┌─ Supplied material
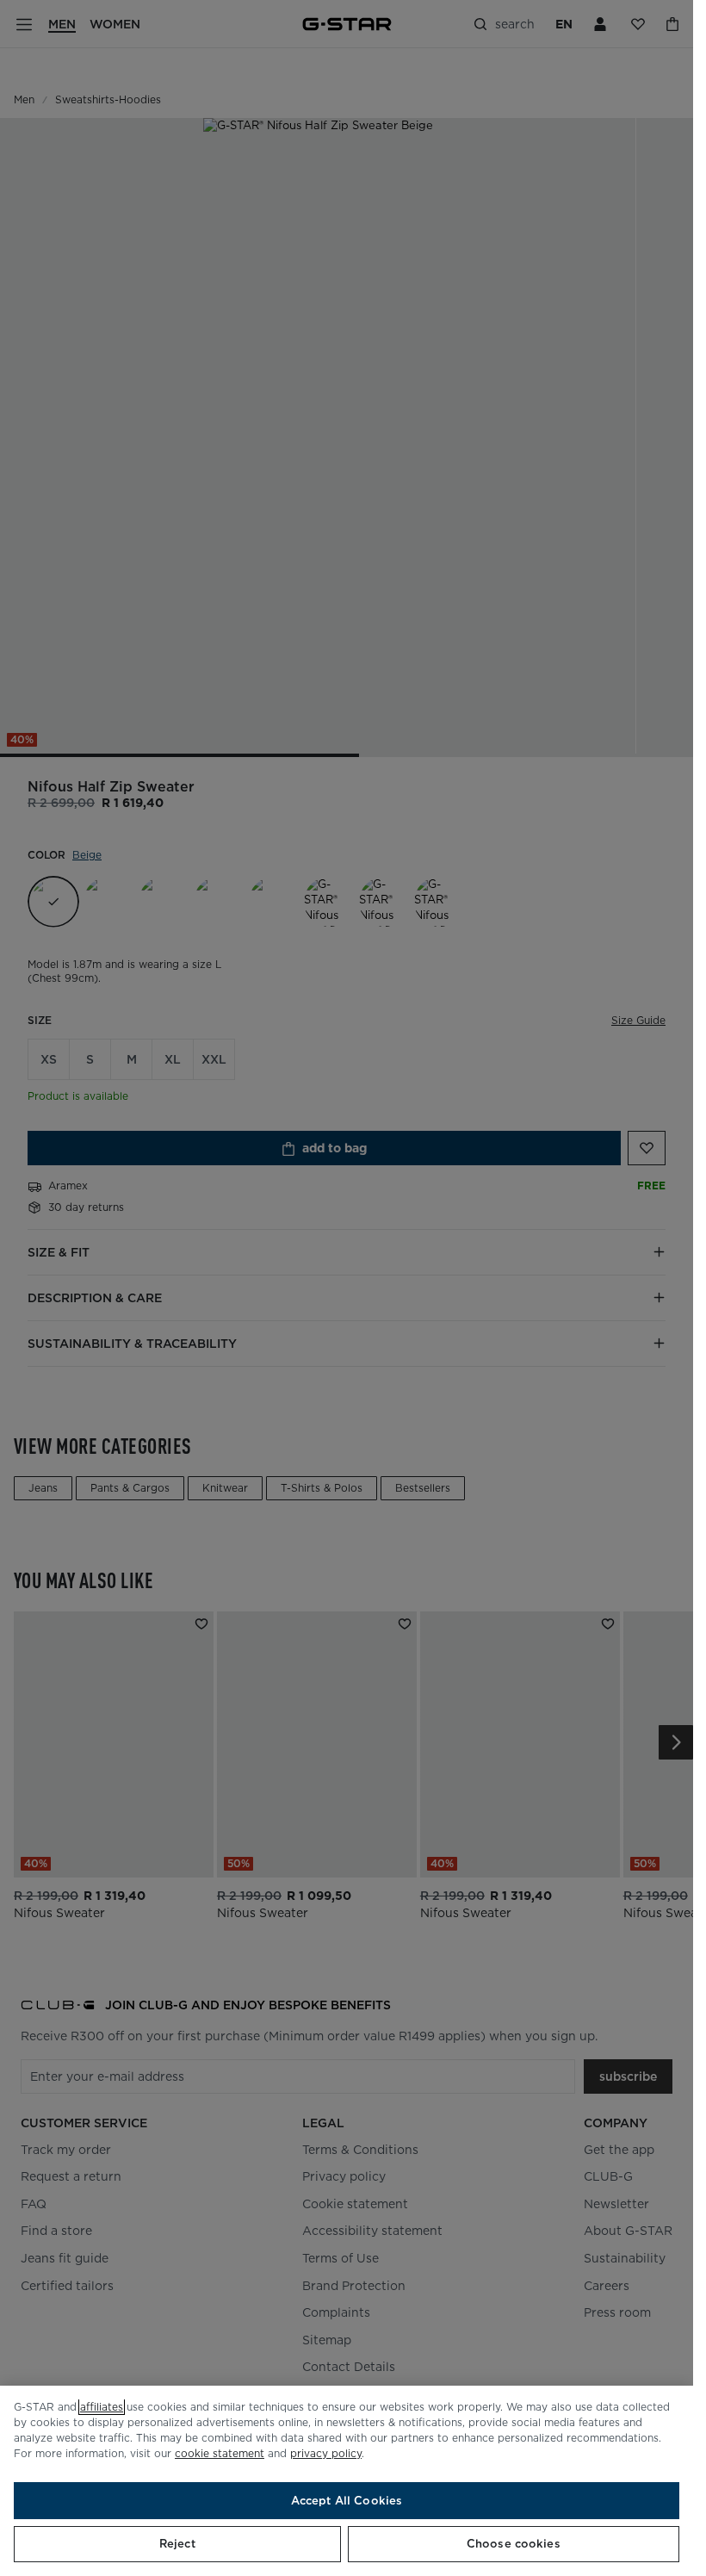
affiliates (101, 2406)
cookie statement (219, 2453)
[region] (346, 2481)
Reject (177, 2543)
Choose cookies (513, 2543)
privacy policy (326, 2453)
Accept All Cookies (346, 2500)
└─
Your objective
Your task is to reproduce all of the material exactly. The pictures stay out.

Written answer
affiliates (101, 2406)
cookie statement (219, 2453)
[region] (346, 2481)
Reject (177, 2543)
Choose cookies (513, 2543)
privacy policy (326, 2453)
Accept All Cookies (346, 2500)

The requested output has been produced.